According to A Guide to Jewish Bulgaria, the mainstream theory promoted by the Communist government after the war was that the Communist Party and media played the decisive role in “preparing the general public for the protests against the Jews’ disenfranchisement and planned deportation.”
The book states that “at the present time, most Bulgarian politicians and statement try to avoid the controversies by claiming that the Bulgarian Jews were saved as a result of the efforts of ‘the whole nation.’”
Certainly all elements of the nation played a role. King Boris III, who sided with the Germans primarily in efforts to regain Bulgarian territories, refused to hand over his country’s Jews just as he resisted the German demand that he launch a military campaign against the Soviet Union. The Bulgarian Orthodox church took a stand on behalf of its Jewish neighbors and Bulgarian politicians stood up bravely to oppose the pro-German ministers who sought to appease the Nazis’ demands to deport the Jews.
In the book Beyond Hitler’s Grasp, Michael Bar-Zohar details the rescue of Bulgaria’s Jews in dramatic fashion, almost like a suspense thriller. In fact Bar Zohar, who was born in Bulgaria and served in the Knesset between 1981 – 1992, has written many spy novels and this true story comes across sounding almost like a work of fiction.

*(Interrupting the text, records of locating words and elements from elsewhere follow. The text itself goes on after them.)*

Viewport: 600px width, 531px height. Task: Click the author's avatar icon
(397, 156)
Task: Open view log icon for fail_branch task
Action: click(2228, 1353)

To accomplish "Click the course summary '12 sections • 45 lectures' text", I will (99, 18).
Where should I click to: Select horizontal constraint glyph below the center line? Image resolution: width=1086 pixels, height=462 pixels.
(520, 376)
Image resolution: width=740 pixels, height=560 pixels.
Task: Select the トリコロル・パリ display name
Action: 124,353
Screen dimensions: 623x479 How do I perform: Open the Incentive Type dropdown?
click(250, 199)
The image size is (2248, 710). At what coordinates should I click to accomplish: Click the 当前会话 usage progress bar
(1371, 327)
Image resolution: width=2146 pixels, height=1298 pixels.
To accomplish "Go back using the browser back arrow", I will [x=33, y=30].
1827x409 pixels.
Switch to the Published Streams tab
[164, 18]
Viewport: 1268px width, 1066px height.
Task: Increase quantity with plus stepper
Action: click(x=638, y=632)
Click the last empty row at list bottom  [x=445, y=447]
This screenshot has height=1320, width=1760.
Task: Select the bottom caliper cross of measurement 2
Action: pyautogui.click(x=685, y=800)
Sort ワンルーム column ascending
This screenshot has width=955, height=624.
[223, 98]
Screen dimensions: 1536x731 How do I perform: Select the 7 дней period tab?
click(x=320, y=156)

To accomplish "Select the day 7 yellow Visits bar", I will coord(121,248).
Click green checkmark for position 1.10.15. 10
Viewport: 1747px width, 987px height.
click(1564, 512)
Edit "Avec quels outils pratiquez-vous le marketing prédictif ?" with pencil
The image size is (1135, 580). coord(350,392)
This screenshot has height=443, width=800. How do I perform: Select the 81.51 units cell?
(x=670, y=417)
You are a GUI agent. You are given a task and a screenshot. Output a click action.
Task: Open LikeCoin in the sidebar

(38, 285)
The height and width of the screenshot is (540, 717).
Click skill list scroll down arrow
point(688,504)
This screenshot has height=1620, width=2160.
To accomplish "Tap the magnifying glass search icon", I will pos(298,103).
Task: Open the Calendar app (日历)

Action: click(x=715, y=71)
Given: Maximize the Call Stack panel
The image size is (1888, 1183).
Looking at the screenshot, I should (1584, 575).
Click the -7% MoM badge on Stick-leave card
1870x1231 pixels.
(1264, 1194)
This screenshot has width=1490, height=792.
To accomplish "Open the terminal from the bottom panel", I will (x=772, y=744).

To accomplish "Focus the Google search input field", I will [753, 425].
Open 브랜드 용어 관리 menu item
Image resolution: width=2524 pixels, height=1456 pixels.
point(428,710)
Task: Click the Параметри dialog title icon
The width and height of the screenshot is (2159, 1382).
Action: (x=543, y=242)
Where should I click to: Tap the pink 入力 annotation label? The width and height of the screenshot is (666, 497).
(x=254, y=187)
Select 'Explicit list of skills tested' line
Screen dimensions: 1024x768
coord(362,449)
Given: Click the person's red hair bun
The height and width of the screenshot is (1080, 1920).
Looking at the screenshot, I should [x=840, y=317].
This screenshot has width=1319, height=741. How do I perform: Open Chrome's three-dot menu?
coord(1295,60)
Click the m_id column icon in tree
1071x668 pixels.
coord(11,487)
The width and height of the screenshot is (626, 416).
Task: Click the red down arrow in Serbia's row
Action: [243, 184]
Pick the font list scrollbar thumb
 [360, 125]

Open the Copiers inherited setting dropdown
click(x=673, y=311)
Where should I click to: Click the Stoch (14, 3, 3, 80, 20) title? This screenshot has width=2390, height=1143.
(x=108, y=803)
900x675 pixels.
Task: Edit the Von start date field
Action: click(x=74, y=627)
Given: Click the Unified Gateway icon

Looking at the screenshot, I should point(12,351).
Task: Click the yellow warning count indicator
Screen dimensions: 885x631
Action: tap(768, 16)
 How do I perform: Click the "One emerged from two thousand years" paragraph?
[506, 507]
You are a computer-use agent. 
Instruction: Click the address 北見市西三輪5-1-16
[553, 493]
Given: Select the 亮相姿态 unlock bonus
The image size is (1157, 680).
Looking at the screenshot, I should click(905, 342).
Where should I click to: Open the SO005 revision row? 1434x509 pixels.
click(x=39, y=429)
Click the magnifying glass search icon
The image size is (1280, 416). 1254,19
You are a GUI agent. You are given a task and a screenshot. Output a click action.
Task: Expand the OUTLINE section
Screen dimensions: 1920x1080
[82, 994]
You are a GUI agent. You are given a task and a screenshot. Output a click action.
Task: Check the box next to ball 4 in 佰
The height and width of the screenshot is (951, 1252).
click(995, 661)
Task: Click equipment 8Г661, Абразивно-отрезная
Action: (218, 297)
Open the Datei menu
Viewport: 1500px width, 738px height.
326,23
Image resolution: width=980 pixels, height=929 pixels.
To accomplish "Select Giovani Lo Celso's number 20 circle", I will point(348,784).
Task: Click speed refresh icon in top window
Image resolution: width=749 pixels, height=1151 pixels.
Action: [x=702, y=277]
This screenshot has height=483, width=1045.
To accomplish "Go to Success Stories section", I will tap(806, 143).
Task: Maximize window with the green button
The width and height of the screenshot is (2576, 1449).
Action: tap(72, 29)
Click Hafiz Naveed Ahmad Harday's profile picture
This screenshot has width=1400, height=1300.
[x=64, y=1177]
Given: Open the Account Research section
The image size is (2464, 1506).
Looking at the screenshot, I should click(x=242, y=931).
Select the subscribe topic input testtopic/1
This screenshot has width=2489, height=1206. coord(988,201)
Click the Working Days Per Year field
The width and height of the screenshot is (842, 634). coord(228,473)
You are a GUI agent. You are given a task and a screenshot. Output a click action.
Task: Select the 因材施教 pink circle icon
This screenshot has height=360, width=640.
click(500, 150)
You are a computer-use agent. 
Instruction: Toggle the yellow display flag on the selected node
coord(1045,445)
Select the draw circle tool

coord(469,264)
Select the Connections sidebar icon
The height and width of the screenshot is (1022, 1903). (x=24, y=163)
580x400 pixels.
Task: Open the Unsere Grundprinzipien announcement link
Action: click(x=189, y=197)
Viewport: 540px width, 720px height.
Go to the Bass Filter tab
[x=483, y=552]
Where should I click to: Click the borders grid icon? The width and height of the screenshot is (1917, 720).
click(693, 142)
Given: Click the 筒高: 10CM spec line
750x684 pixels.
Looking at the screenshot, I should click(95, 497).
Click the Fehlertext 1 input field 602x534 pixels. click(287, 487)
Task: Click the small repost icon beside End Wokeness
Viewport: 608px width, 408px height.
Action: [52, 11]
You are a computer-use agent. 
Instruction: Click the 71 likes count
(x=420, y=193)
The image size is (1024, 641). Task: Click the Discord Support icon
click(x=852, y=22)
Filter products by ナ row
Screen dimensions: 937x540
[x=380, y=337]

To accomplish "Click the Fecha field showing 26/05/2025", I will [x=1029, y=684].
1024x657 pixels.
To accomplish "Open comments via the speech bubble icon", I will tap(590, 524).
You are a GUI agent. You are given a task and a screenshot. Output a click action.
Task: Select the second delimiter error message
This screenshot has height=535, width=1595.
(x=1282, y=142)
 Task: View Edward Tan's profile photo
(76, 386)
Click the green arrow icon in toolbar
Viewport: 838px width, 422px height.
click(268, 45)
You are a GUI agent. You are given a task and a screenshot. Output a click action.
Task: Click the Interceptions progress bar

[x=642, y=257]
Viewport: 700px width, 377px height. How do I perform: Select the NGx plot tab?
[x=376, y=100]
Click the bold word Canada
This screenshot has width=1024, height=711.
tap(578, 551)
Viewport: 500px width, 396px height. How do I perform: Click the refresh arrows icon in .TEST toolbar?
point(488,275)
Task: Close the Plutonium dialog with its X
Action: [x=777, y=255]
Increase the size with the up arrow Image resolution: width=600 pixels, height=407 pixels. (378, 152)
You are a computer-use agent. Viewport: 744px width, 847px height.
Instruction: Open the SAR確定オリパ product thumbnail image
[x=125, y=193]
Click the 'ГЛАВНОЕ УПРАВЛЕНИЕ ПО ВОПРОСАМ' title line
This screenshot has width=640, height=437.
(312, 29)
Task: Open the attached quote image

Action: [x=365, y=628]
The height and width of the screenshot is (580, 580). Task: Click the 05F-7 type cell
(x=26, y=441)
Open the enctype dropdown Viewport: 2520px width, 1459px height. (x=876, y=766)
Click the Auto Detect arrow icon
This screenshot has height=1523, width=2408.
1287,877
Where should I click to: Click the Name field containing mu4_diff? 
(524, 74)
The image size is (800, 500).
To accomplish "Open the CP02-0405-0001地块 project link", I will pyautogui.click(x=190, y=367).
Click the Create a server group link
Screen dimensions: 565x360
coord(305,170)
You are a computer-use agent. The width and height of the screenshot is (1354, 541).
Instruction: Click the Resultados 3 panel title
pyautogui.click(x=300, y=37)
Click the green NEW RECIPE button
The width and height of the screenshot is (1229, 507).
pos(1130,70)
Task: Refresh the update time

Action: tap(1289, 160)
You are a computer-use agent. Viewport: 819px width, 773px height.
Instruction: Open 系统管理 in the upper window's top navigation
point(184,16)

Bar-Zohar relates that in March 1943, camps had already been prepared for the country’s Jews and empty freight trains awaited their mission to transport the Jews to the east. At the last minute, a warning reached local politicians in the town of Kyustendil and they set off as a small delegation to Sofia to confront the Interior Minister and protest the plan. The deportation was delayed, but the rescue of Bulgaria’s Jews was not yet ensured.
Bar-Zohar explains that for most Bulgarians, the Jews were just like everyone else in the country. The Germans, who came to promote their Final Solution, discovered that in Bulgaria there was no problem that needed solving. In his book, written in 1998, Bar-Zohar points out the unique rescue of Bulgaria’s Jews, the largest and most dramatic rescue during World War II, is a story that is almost completely unknown.
In the years after the war, most of Bulgaria’s Jewish community made aliyah and moved to Israel. Today there are some 6,000 Jews living in Bulgaria. Bulgaria and Israel share a special relationship and Israelis of Bulgarian extract regularly visit their former homeland.
Two years of living in Bulgaria proved to me that the country remains remarkably free of anti-Semitism. At no time did I hesitate telling Bulgarians that I was Jewish, or that I came from Israel. The replies I heard were ones of welcome.
I was proud to live, even for a short time, in a country that refused to turn its Jews over to the Nazis. The heroism of Bulgaria’s citizens deserves to be shared with the world.